The Court must, then, decide on the remedy. The applicant would have been content with a declaration to the effect that the Prime Minister’s advice to prorogue Parliament was unlawful, but the Court goes further. Having rejected the contention that the prorogation is part of “proceedings in Parliament” whose validity the courts are precluded from reviewing by Article 9 of the Bill of Rights 1688, it finds, that the Order in Council signed by the Queen to require the prorogation,

being founded on unlawful advice, was likewise unlawful, null and
of no effect and should be quashed. This led to the actual prorogation, which was as if the Commissioners had walked into Parliament with a blank piece of paper. It too was unlawful, null and of no effect. [69]

The prorogation never happened.


As noted above, one can understand why the Supreme Court decided the way it did. Indeed, the reasoning of Lady Hale and Lord Reed has a certain elegance to it, and I think it is fair to say that a constitution in which the power to prorogue Parliament cannot be abused for partisan or political purposes is preferable to one where it can be. It would indeed be shocking if the Prime Minister were to attempt proroguing Parliament for years on end. As Canadians will recall, it is equally shocking when the Prime Minister uses a prorogation to avoid being held to account by Parliament. The question, though, is whether the United Kingdom actually had such a constitution, prior to the Supreme Court’s decision in Miller (No 2).

Canadians, of course, will be interested in what our constitution has to say on this. Let me begin with that. Unlike the United Kingdom’s, Canada’s constitution is partially codified and entrenched. As it happens, this entrenched constitution includes a specific provision that speaks to the possibility of indefinite prorogations: section 5 of the Canadian Charter of Rights and Freedoms provides that “[t]here shall be a sitting of Parliament and of each legislature at least once every twelve months”. An attempt to prorogue Parliament, or a legislature, for more than a year would be flatly unconstitutional, and a court ought to be able to recognize this and, pursuant to section 24(1) of the Charter, provide any “such remedy as the court considers appropriate and just in the circumstances”.

But what about abusive attempts to prorogue Parliament for periods of time shorter than a year? In my view, the Charter settles this matter differently than the common law constitution of the United Kingdom. Instead of a standard of justification, as under the latter, the Charter sets out a bright-line rule, and it would be inappropriate for the courts to re-write the constitution that we actually have in order to improve it on a pattern suggested, decades after its enactment, in a jurisdiction whose own constitutional landscape is, on this point, somewhat different from ours. The Supreme Court of Canada rejected an attempt to invoke constitutional principles to add to the Charter’s proscription on retroactive criminal law in British Columbia v Imperial Tobacco Canada Ltd., 2005 SCC 49, [2005] 2 SCR 473, and it should follow the same logic in rejecting an attempt to import Miller (No. 2) into Canadian law.

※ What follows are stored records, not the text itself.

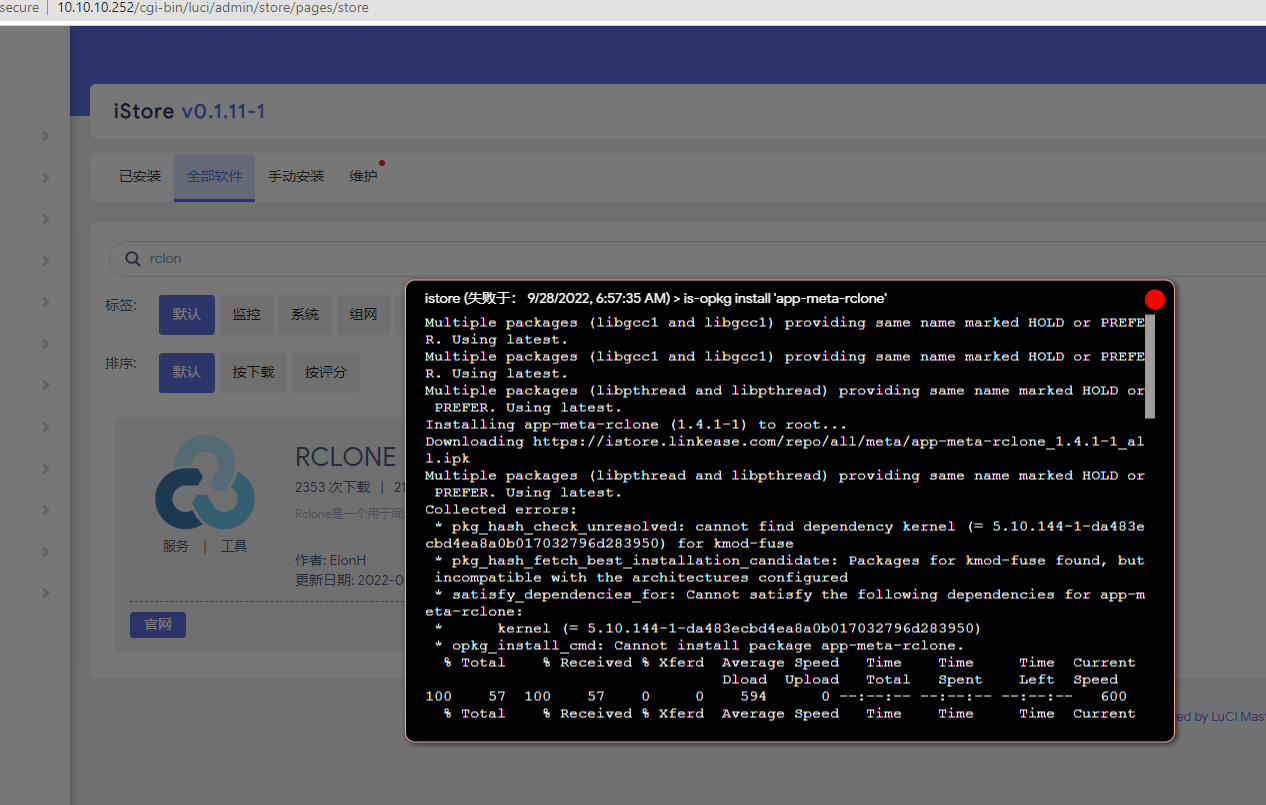Screen dimensions: 1266x805
Task: Click red dot badge on 维护 tab
Action: pos(381,161)
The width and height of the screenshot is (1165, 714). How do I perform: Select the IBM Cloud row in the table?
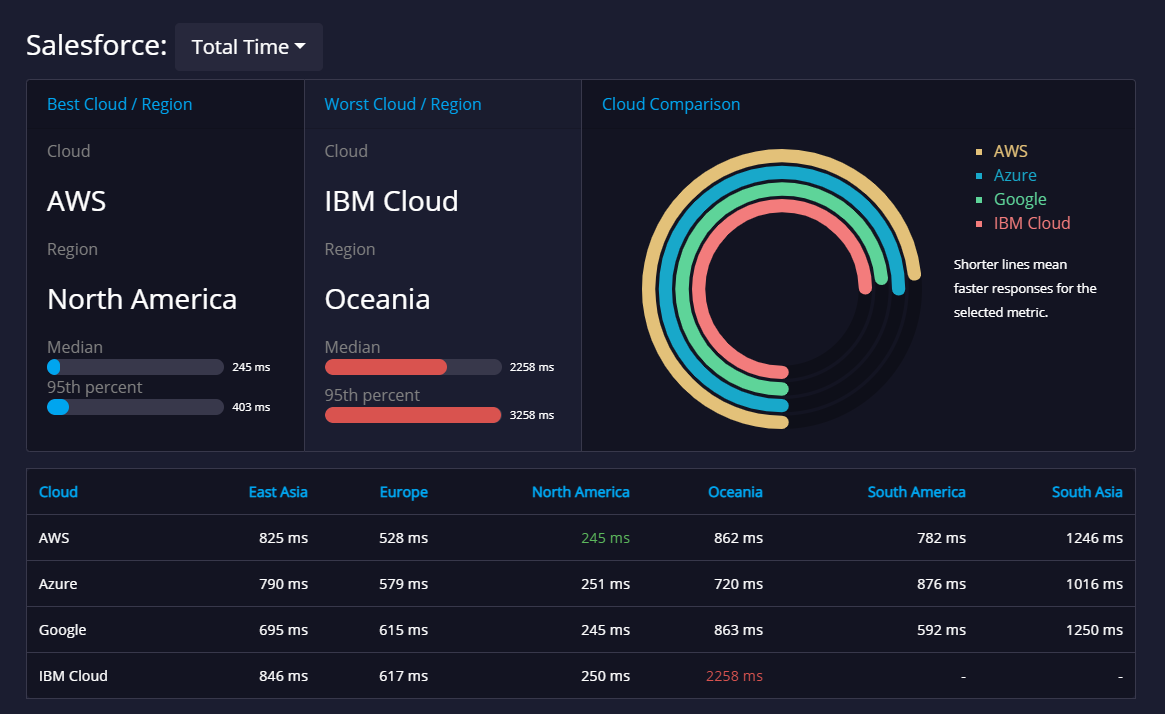(x=73, y=676)
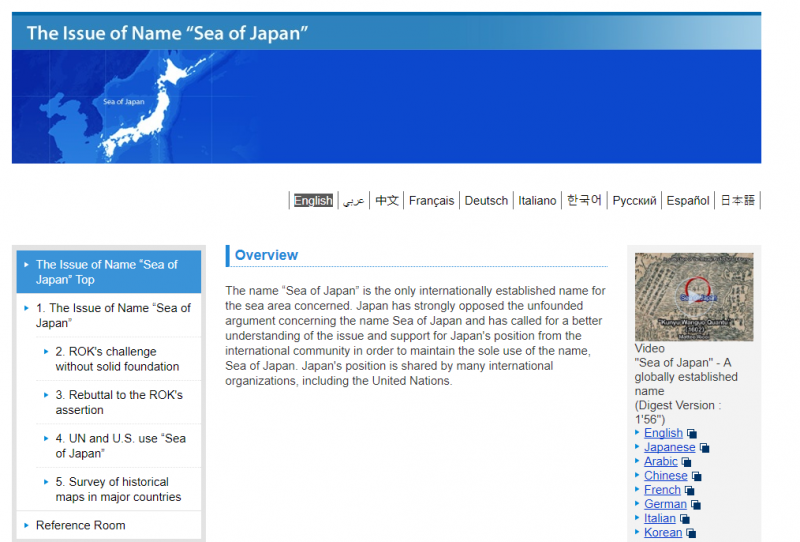This screenshot has width=800, height=542.
Task: Click new-window icon beside Italian video link
Action: pos(684,519)
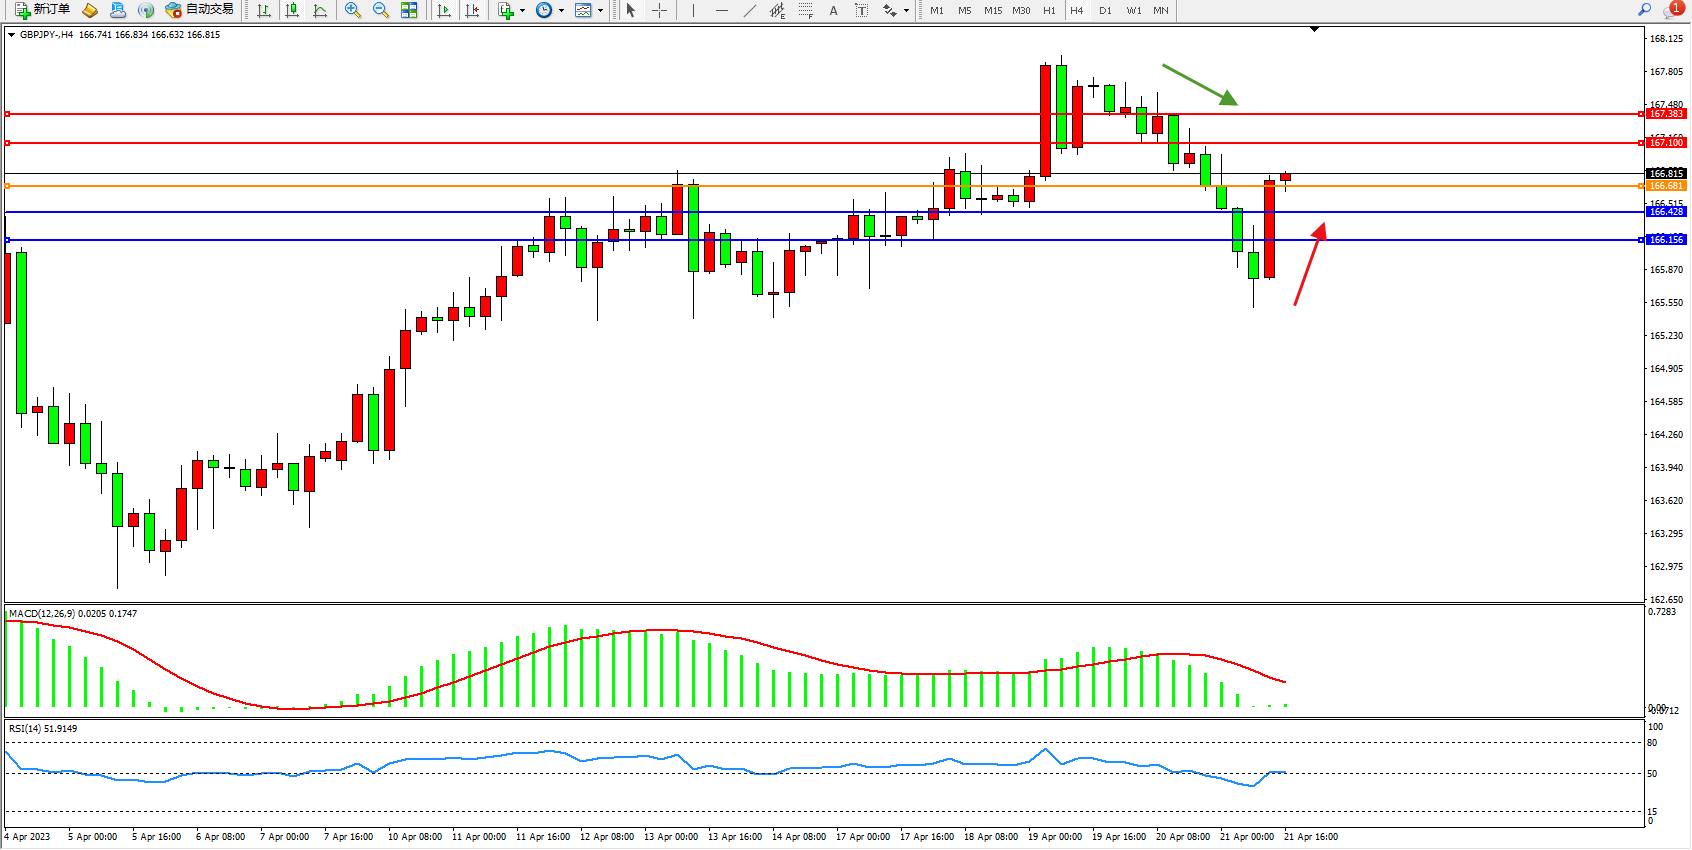Toggle the chart auto-scroll button
Screen dimensions: 1692x850
(444, 10)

This is not to say that the one-year line drawn by the Charter‘s framers is especially satisfactory. Certainly shorter prorogations can be abusive, as we saw in 2008. Perhaps our constitution could be improved by an amendment to section 5 of the Charter, just as it would in my view be improved by an expanded proscription against retroactive legislation. But of course such an amendment is not for the courts to effect. And, as I will now suggest, it is not obvious that such an amendment ought simply to codify the Miller (No. 2) decision.

Indeed it is not clear that the authors of Miller (No. 2) viewed it as a model for anything else that would follow. At the outset, the insist that the case “arises in circumstances which have never arisen before and are unlikely ever to arise again. It is a ‘one off'”. [1] It is worth pointing out that this is an unusual statement for a court to make, and it should, I think, ring some alarm bells. (Consider another instance where a court said something similar: Bush v Gore, 531 US 98 (2000) where the per curiam majority opinion noted that its “consideration is limited to the present circumstances”. (109))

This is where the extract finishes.